▸ **Data supplied**:

━━━━━━━━━━━━━━━━━━━━

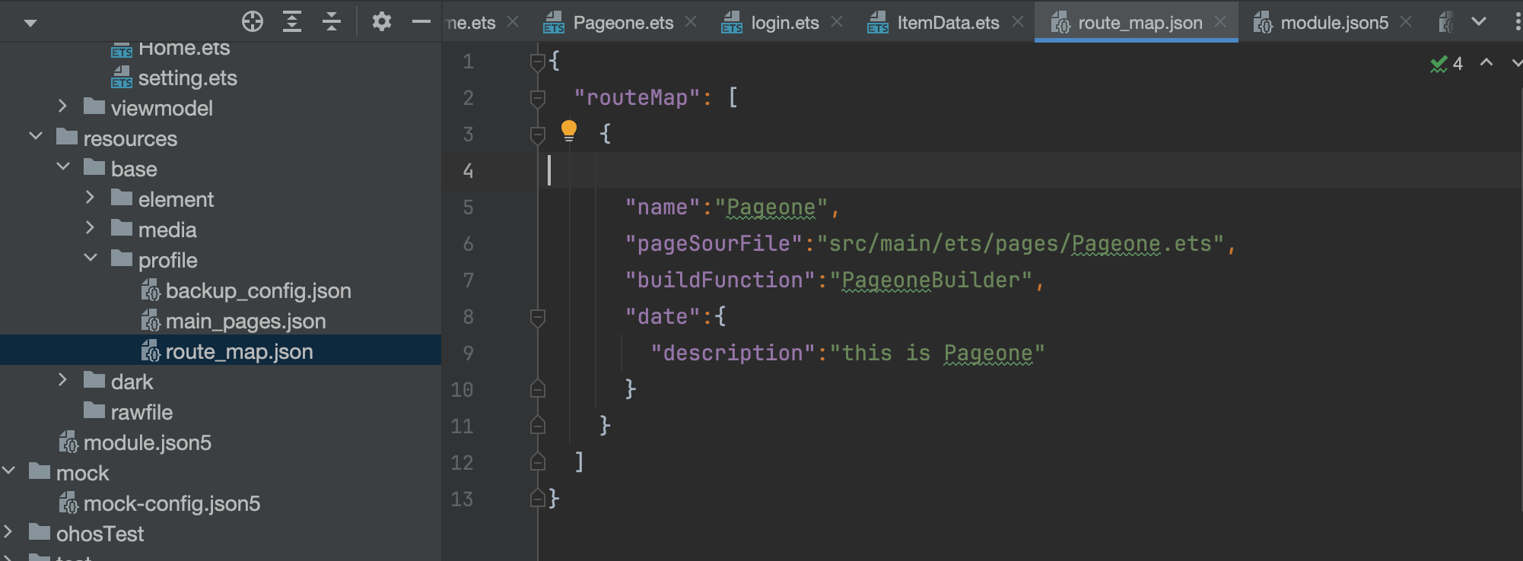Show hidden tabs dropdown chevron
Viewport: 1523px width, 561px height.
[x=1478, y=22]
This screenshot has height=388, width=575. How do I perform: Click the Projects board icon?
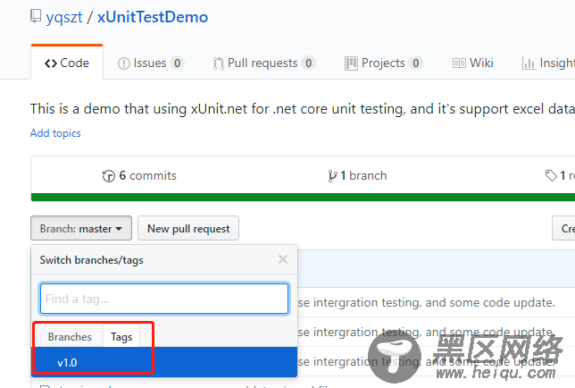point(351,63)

━━━━━━━━━━━━━━━━━━━━

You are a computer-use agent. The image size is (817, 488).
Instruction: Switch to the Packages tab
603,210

━━━━━━━━━━━━━━━━━━━━

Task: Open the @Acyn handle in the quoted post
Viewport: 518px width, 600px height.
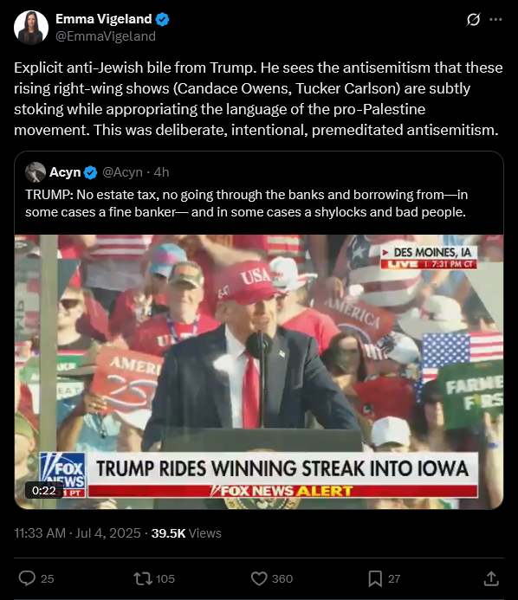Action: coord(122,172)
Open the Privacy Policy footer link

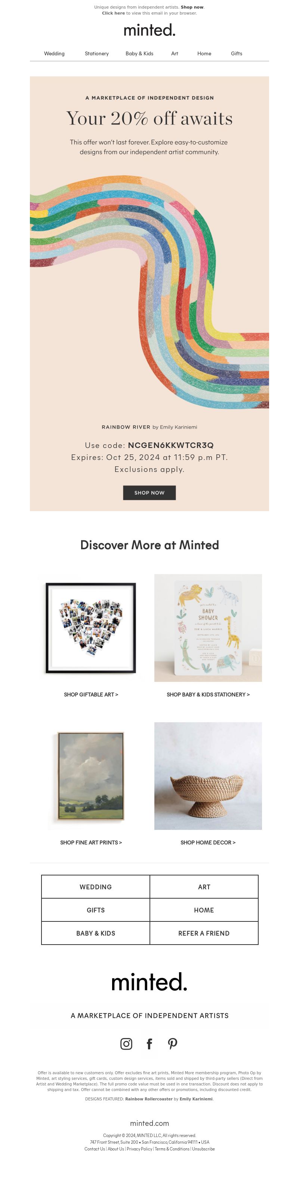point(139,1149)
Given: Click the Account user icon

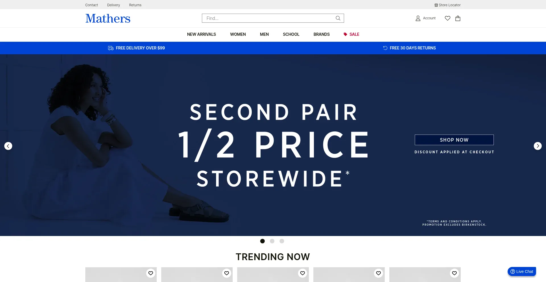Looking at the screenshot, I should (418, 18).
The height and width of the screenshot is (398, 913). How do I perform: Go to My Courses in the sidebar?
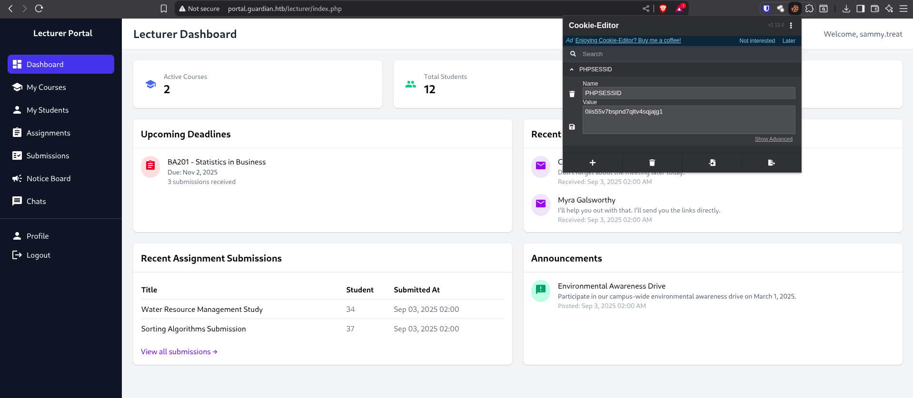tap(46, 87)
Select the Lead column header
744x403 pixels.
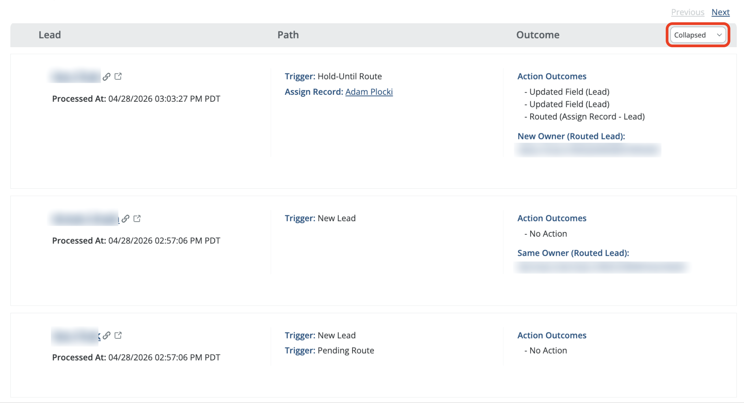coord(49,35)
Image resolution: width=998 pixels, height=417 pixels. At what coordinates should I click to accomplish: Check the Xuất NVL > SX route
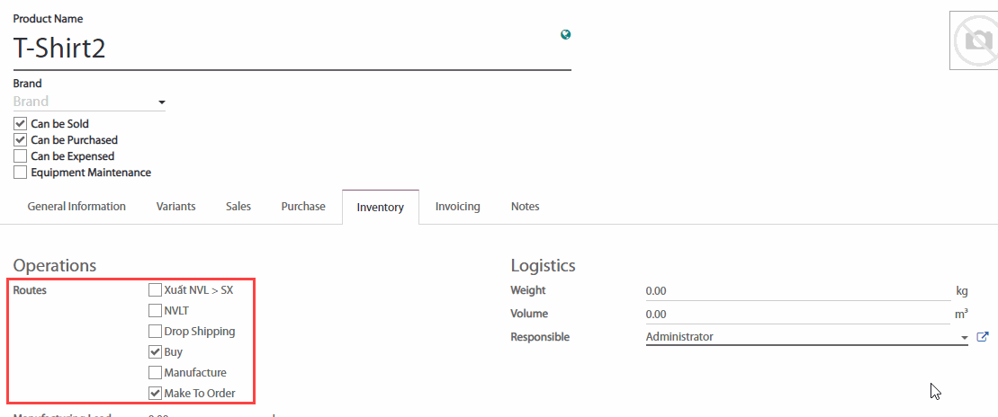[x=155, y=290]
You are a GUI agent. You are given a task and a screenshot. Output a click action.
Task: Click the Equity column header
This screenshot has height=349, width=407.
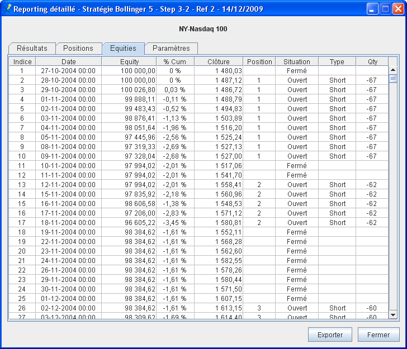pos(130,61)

━━━━━━━━━━━━━━━━━━━━

Copy the material above exactly, everything from the line containing "Image resolution: width=998" down to the line containing "pos(130,61)", both lines included. Leave the pictures out.

▸ **Written solution**:
Image resolution: width=998 pixels, height=417 pixels. At what coordinates should I click to accomplish: Check the Xuất NVL > SX route
[x=155, y=290]
You are a GUI agent. You are given a task and a screenshot. Output a click action.
Task: Click the Equity column header
This screenshot has height=349, width=407.
pos(130,61)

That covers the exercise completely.